WHAT YOU HAVE TO DO:
Copy out all of the following data line for line, keeping every character unchanged.

(Records of target positions)
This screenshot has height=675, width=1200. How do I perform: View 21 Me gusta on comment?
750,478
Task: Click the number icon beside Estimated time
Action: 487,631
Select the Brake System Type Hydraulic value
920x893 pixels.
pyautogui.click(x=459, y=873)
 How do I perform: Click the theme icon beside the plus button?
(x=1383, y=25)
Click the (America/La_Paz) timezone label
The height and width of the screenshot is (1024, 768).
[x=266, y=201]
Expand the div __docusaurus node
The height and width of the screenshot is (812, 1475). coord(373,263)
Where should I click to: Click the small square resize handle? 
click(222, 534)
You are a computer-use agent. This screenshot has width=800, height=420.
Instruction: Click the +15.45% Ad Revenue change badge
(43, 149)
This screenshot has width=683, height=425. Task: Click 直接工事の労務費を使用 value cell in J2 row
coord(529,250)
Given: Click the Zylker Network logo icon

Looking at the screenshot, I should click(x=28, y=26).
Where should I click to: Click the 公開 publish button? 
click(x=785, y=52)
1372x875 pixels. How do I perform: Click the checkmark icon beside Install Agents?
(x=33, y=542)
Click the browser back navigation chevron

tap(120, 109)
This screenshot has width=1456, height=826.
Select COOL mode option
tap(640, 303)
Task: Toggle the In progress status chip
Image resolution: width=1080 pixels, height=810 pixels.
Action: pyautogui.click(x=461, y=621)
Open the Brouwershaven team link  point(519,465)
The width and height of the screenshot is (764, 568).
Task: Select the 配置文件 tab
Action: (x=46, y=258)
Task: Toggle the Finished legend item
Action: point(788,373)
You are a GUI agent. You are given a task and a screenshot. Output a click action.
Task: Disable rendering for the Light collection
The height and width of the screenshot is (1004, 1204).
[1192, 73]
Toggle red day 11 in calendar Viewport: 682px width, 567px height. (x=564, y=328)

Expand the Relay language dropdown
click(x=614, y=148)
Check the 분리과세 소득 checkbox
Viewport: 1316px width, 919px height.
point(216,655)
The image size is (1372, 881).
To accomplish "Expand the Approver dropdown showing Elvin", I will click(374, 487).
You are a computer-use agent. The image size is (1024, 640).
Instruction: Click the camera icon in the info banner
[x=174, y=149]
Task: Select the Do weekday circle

RESULT OF THIS EXERCISE:
This screenshot has height=675, width=1200. How do I perform: View 21 Me gusta on comment?
750,478
Task: Click the number icon beside Estimated time
Action: 487,631
Select the Brake System Type Hydraulic value
920x893 pixels.
pyautogui.click(x=459, y=873)
 How do I perform: Click the theme icon beside the plus button?
(x=1383, y=25)
Click the (America/La_Paz) timezone label
The height and width of the screenshot is (1024, 768).
[x=266, y=201]
Expand the div __docusaurus node
The height and width of the screenshot is (812, 1475). coord(373,263)
Where should I click to: Click the small square resize handle? 
click(222, 534)
You are a computer-use agent. This screenshot has width=800, height=420.
Instruction: Click the +15.45% Ad Revenue change badge
(43, 149)
This screenshot has width=683, height=425. Task: Click 直接工事の労務費を使用 value cell in J2 row
coord(529,250)
Given: Click the Zylker Network logo icon

Looking at the screenshot, I should click(x=28, y=26).
Where should I click to: Click the 公開 publish button? 
click(x=785, y=52)
1372x875 pixels. How do I perform: Click the checkmark icon beside Install Agents?
(x=33, y=542)
Click the browser back navigation chevron

tap(120, 109)
This screenshot has width=1456, height=826.
Select COOL mode option
tap(640, 303)
Task: Toggle the In progress status chip
Image resolution: width=1080 pixels, height=810 pixels.
Action: pyautogui.click(x=461, y=621)
Open the Brouwershaven team link  point(519,465)
The width and height of the screenshot is (764, 568).
Task: Select the 配置文件 tab
Action: (x=46, y=258)
Task: Toggle the Finished legend item
Action: point(788,373)
You are a GUI agent. You are given a task and a screenshot. Output a click action.
Task: Disable rendering for the Light collection
The height and width of the screenshot is (1004, 1204).
[1192, 73]
Toggle red day 11 in calendar Viewport: 682px width, 567px height. (x=564, y=328)

Expand the Relay language dropdown
click(x=614, y=148)
Check the 분리과세 소득 checkbox
Viewport: 1316px width, 919px height.
point(216,655)
The image size is (1372, 881).
To accomplish "Expand the Approver dropdown showing Elvin", I will click(374, 487).
You are a computer-use agent. The image size is (1024, 640).
Instruction: Click the camera icon in the info banner
[x=174, y=149]
Task: Select the Do weekday circle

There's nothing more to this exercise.